Richard Cory and A Most Peculiar Man describe the lives of very different people, at least from the outside. We hear the details of their behavior and how others see them. We sink into their environments, just a bit. Then we are told that they committed suicide. No one reels from shock, and no one says comforting words. Despite heavy references to Christianity throughout their work, we are not told that these people go to heaven. We are just told that the remaining observers are sad and bewildered.

The Sun Is Burning maximizes the contrast between idyllic states of the world and the fate which awaits us all. It does this through the juxtaposition of the summer sun with a nuclear detonation, one giving life and one taking it away. The song opens with the most lulling of guitar picking and never veers. The lyrics veer. We’re welcomed with “In the park the lazy bees are droning in the flowers among the trees.” and departed with my favorite line among others; “Twisted sightless wrecks of men”. Simon & Garfunkel are ’60s hippies through and through, so it’s no surprise they would write a nuclear age song. But they don’t tell us whose fault it is; they don’t use anti-war rhetoric; they don’t tell us we should instead live in harmony, with no religion. They just tell us what life is like, and what could happen.

Sparrow is about a bird who struggles through life. It’s gorgeous and allegorical, personifying elements of the landscape. The plants give various excuses for not helping the sparrow, and when she dies it is asked;

Will no one write her eulogy?
“I will,” said the Earth,
“For all I’ve created returns unto me,
From dust were ye made and dust ye shall be.”

A relationship dies, a raindrop dies, a brother dies. Things don’t “move on” or “pass away” in Simon & Garfunkel songs.

To my ear, their best treatment of this theme is a song which does not mention death by name.

I was twenty-one years when I wrote this song.
I’m twenty-two now but I won’t be for long
Time hurries on
And the leaves that are green turn to brown.
And they wither with the wind,
And they crumble in your hand.

Once my heart was filled with the love of a girl.
I held her close, but she faded in the night
Like a poem I meant to write
And the leaves that are green turn to brown.
And they wither with the wind,
And they crumble in your hand.

I threw a pebble in a brook
And watched the ripples run away
And they never made a sound
And the leaves that are green turn to brown.
And they wither with the wind,
And they crumble in your hand.

Hello, hello, hello, hello.
Goodbye, goodbye, goodbye, goodbye.
That’s all there is.
And the leaves that are green turn to brown.

Why is it so important what happens to the leaves?
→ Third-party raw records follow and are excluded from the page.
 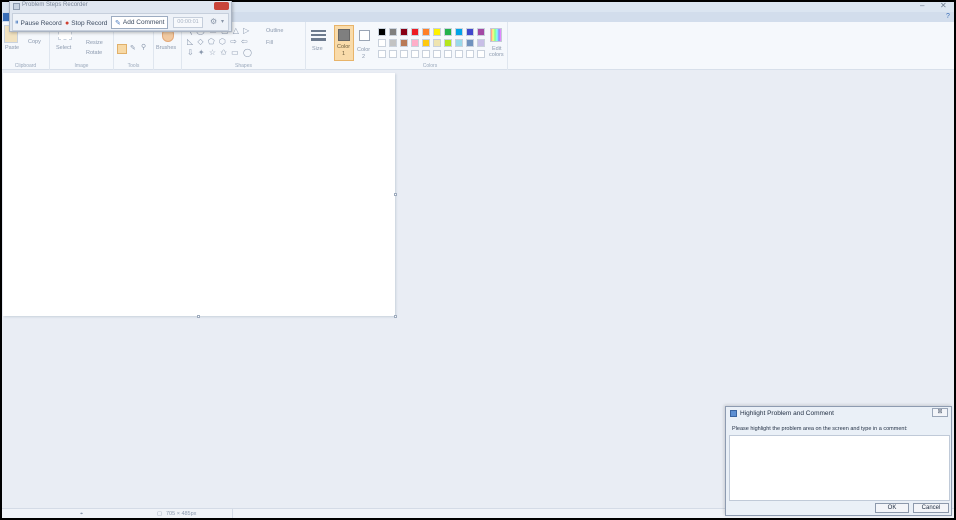 What do you see at coordinates (274, 31) in the screenshot?
I see `outline-button: Outline` at bounding box center [274, 31].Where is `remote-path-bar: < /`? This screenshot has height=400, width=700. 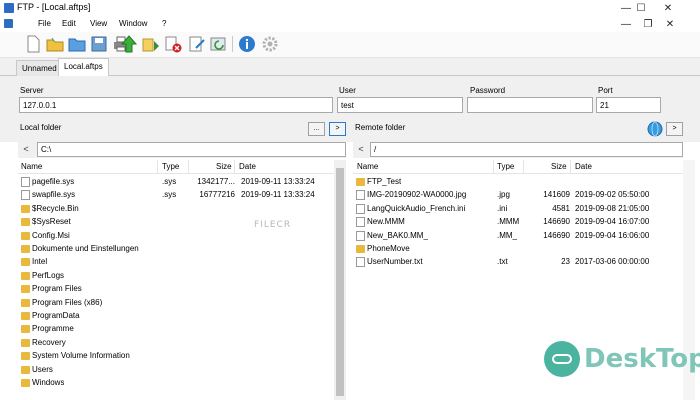 remote-path-bar: < / is located at coordinates (518, 150).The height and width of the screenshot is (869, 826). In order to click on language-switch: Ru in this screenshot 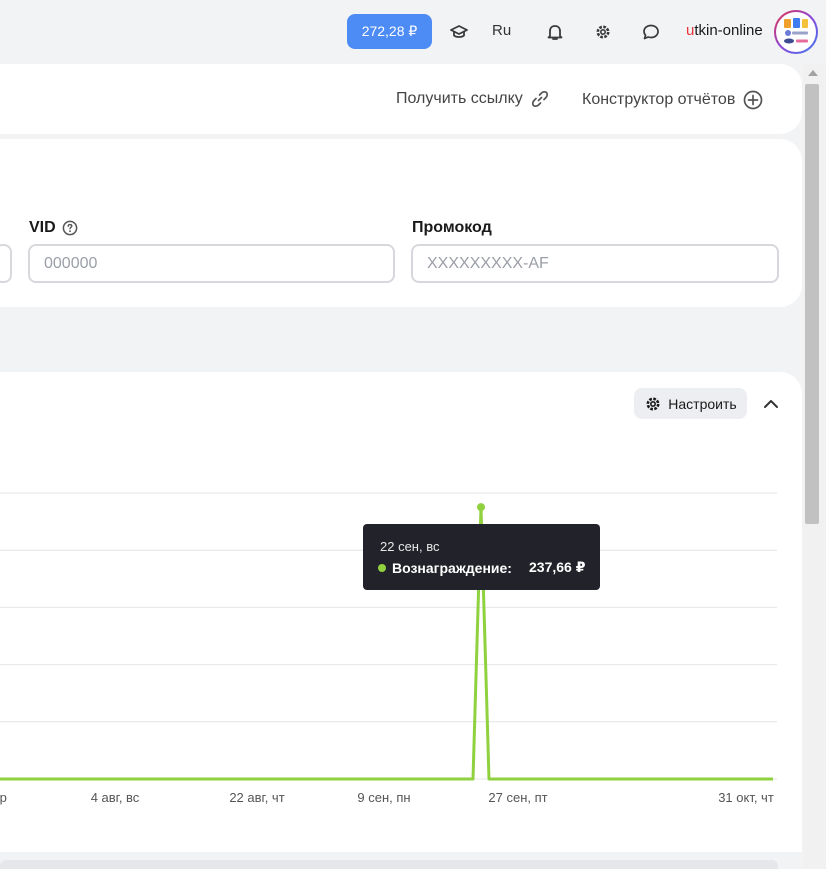, I will do `click(502, 30)`.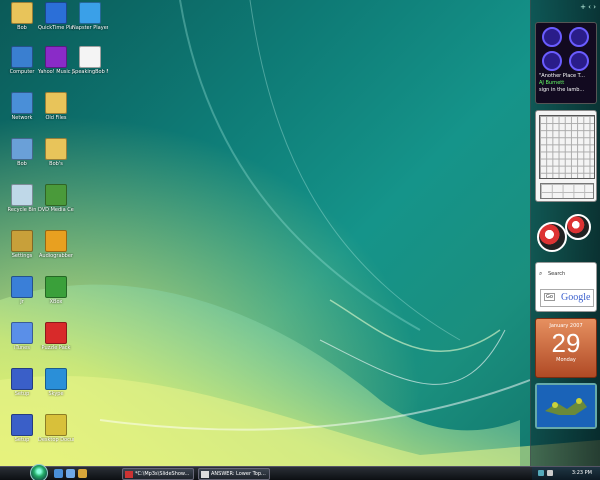 The image size is (600, 480). I want to click on desktop-icon-desktop-docs: Desktop Documents, so click(56, 428).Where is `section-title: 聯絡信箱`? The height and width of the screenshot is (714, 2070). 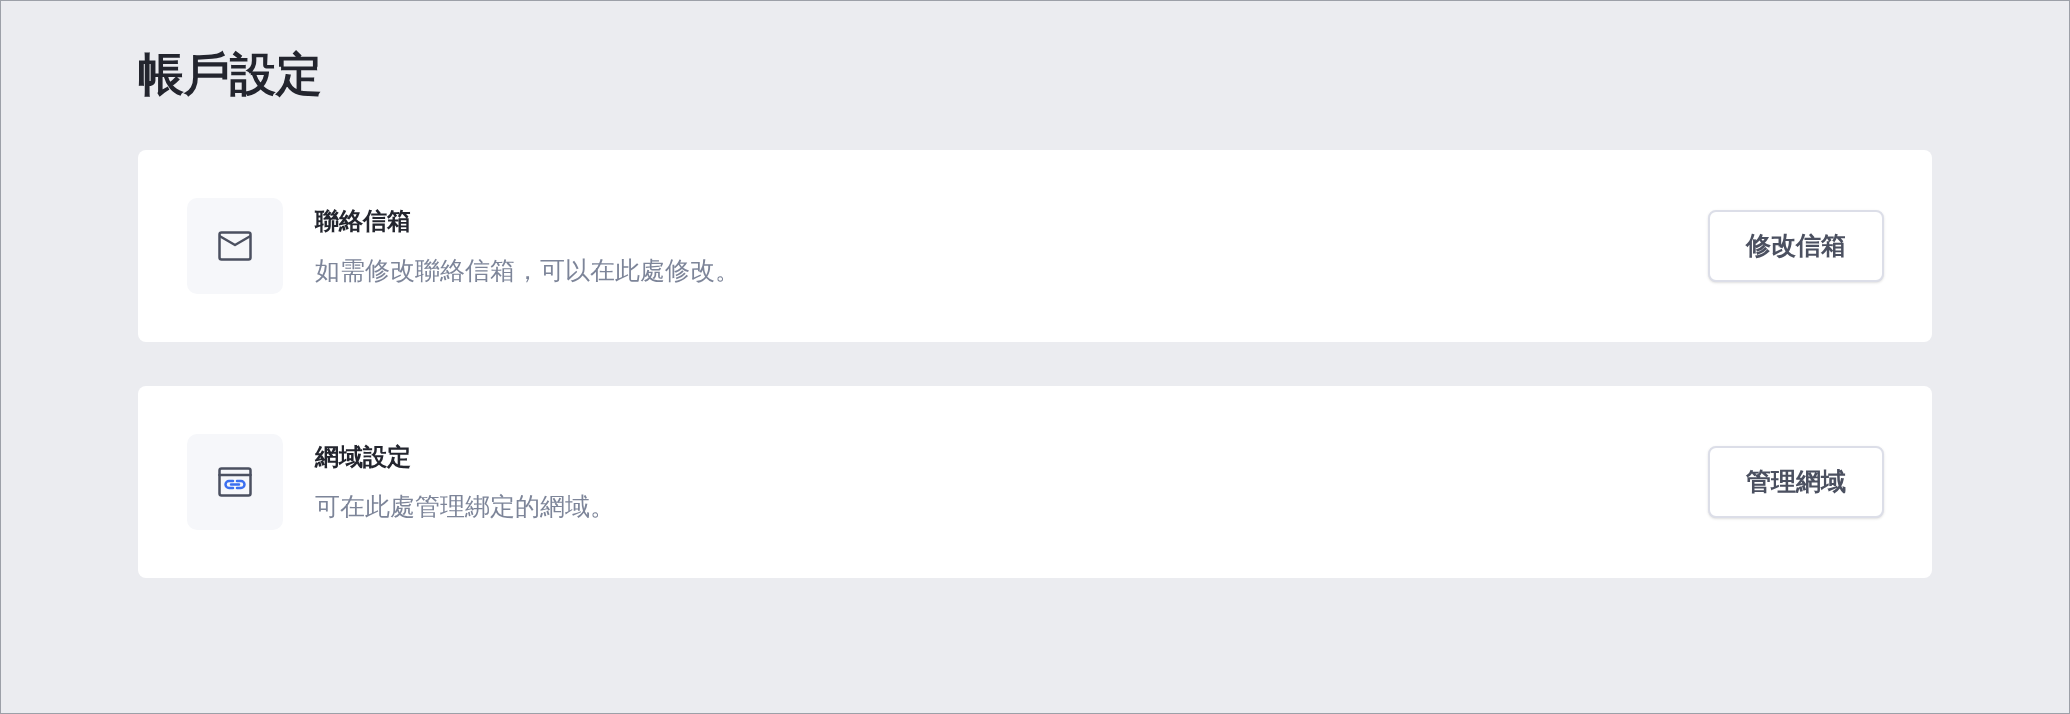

Some other song writer might tell us that the leaves are reborn next year, that pleasure requires pain, and that Heraclitus is the man. But a dead leaf will be forever gone, and the new leaves cost us precious negentropy. The song draws no such conclusions. Just that the leaves turn to brown, turn to brown, turn to brown. That’s all there is.

Simon’s corpus of lyrics uses more Biblical allusions than references to death. I’m not sure why; I like to think it’s because the Bible is a powerful source of poetry. It says a thing or two that I agree with, in exactly the way I might want one to say it. Whatever their expressed beliefs, they know that death is not a journey to another land. They know that those who die will never be seen again, by anyone. They know what the natural order looks like, and they do not sing its praises. They sing about the way things are. It does not always end on a major chord. And when the guitar stops and the resonance fades you are left to face the way things are, and judge it for yourself.